The diameter of polyoma was measured in different ways, but all methods we tried proved unreliable because they ultimately depended on knowing the location of the particle–solvent interface (fig. 2). These methods included the use of CAD plots generated from image averages (figs. 1C and 1E), direct measurements from the three-dimensional maps (figs. 1G,1I and 2), and spherically averaged density (SAD) plots computed from the reconstructions (discussed below). Because these methods all failed to give consistent diameter measurements, we found it necessary to adopt a different strategy. This involved identifying invariant features in the object at radii beneath the external surface and accurately calibrating them with a known standard, which was obtained from X-ray crystallography.
3.2. SAD versus CAD plots
The fundamental difference between CAD plots from two-dimensional images and SAD plots from three-dimensional structures arises from the superposition of object densities at different radii that occur in projected images (fig. 3). The intensity at a particular radius, r, in a CAD plot is a projected sum of object densities at radii within the object greater than or equal to r. The origin of a CAD plot (r = 0) thus contains contributions from all densities in the view direction including density above and below the particle. An SAD plot, in contrast, is computed directly from the three-dimensional density map. Therefore, the value at a radius, r, in the SAD plot is just the mean particle density at that particular radius.
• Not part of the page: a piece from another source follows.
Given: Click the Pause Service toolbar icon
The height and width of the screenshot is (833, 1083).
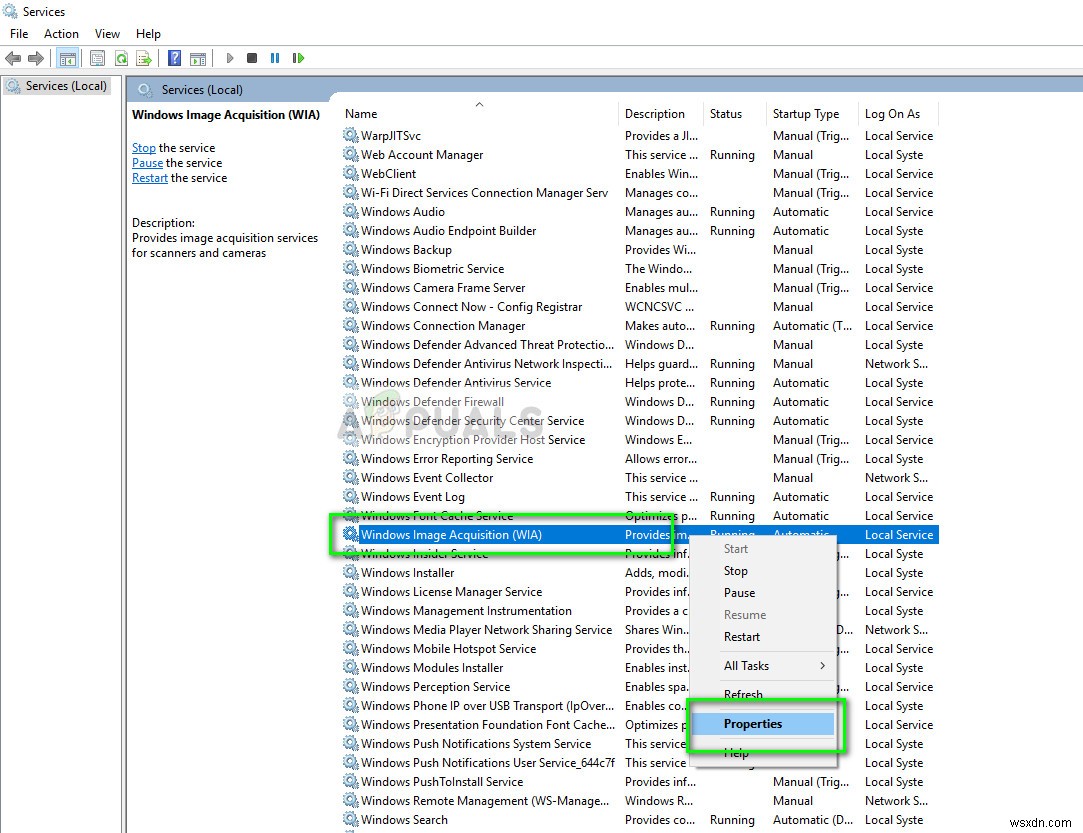Looking at the screenshot, I should [274, 57].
Positions of peak values in SAD and CAD plots need not correspond or be correlated in any simple way, especially for complex models (figs. 3 and 4). In a simple, spherical shell of uniform density (fig. 3, right column) the CAD plot shows a single peak corresponding to the inner radius of the shell, whereas the SAD plot of the same model is a simple, binary function (uniform density within the bounds of the shell and zero density elsewhere). This simple illustration shows how SAD plots can provide a more accurate measure of the radii of specific features compared to CAD plots.
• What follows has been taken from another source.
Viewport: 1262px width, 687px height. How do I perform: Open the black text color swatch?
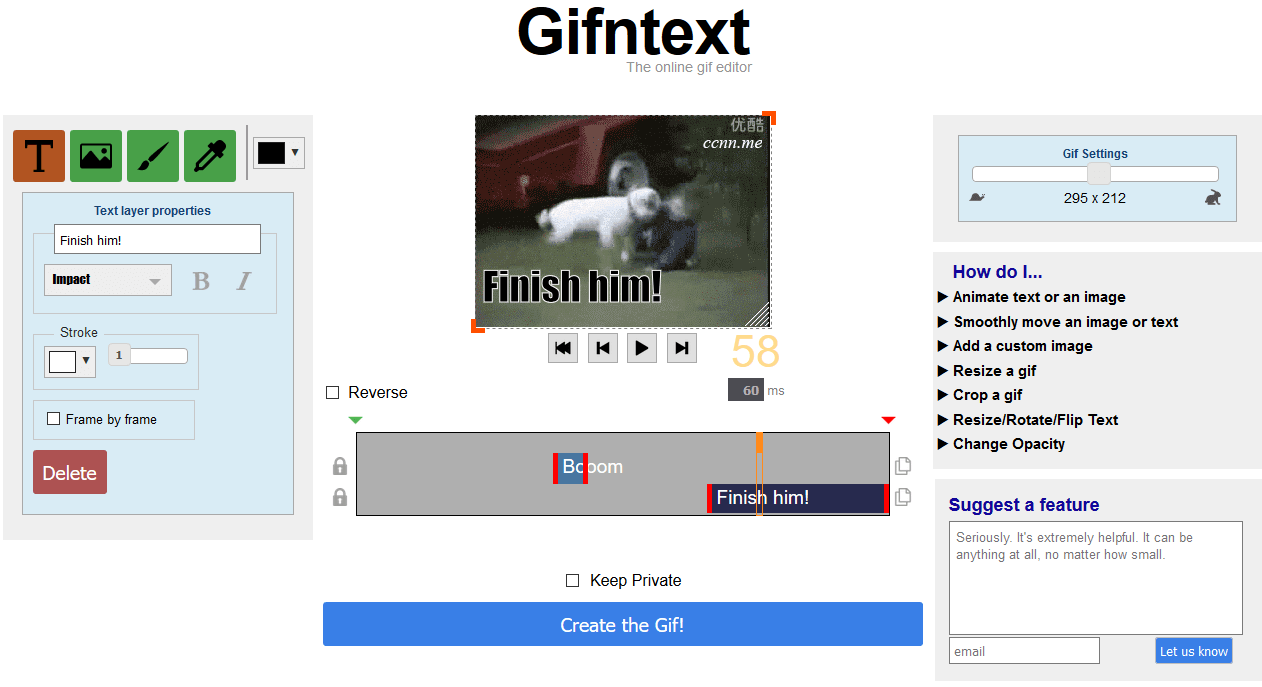278,153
For cryoEM images of spherical viruses such as polyoma, BPV-1 and ΦX174, we found that SAD in the capsid region is reliable for calibrations (fig. 4). For polyoma this occurred in the region between radii ~ 18–26 nm (figs. 4A and 4B).
3.3. Calibration of EM standard with a “defocused” X-ray standard
The polyoma standard was calibrated with the 2.25 nm resolution structure of polyoma virions solved by X-ray crystallographic methods [24]. We found, however, that a direct calibration of the polyoma EM and X-ray data (fig. 5A) was unreliable because the EM densities are modulated by the effects of the microscope contrast transfer function (CTF) [19,26]. We obtained a better calibration when the X-ray model was treated as if it was imaged in the electron microscope. Structure factors computed from the X-ray model were multiplied by various theoretical CTFs for a range of defocus values. SAD plots for the modified X-ray models (fig. 5B) remained essentially unchanged over a wide range of defocus settings that encompassed the defocus values we used to record the two images that were analyzed (figs. 1A and 1B). Features in the polyoma SAD plots that seem most sensitive to changes in defocus levels occur at the two troughs (r = 17−18 and r = 25−27 nm) which correspond to the strong Fresnel fringes that occur in regions where the average particle density varies sharply (e.g. at the outer particle surface and in the gap between the protein shell and the nucleohistone minichromosomc [21]). However, the position of the two peaks at r ≅ 20 nm and r ≅ 24 nm and the trough at r ≅ 22 nm remain relatively unchanged for underfocus values of 0.8 and 1.6 μm (fig. 5B). The SAD plots of the two polyoma reconstructions compared well when calibrated with the “defocused” X-ray model (in the region r = 18.8−24.9 nm; fig. 5C). Surface-shaded representations of the “native” and “defocused” X-ray models also illustrate the better correspondence of the “defocused” X-ray model with the EM reconstruction (fig. 5D). Only at high levels of defocus (e.g. ≥ 2.4 μm) does the “defocused” X-ray model differ substantially from the EM model (fig. 5B).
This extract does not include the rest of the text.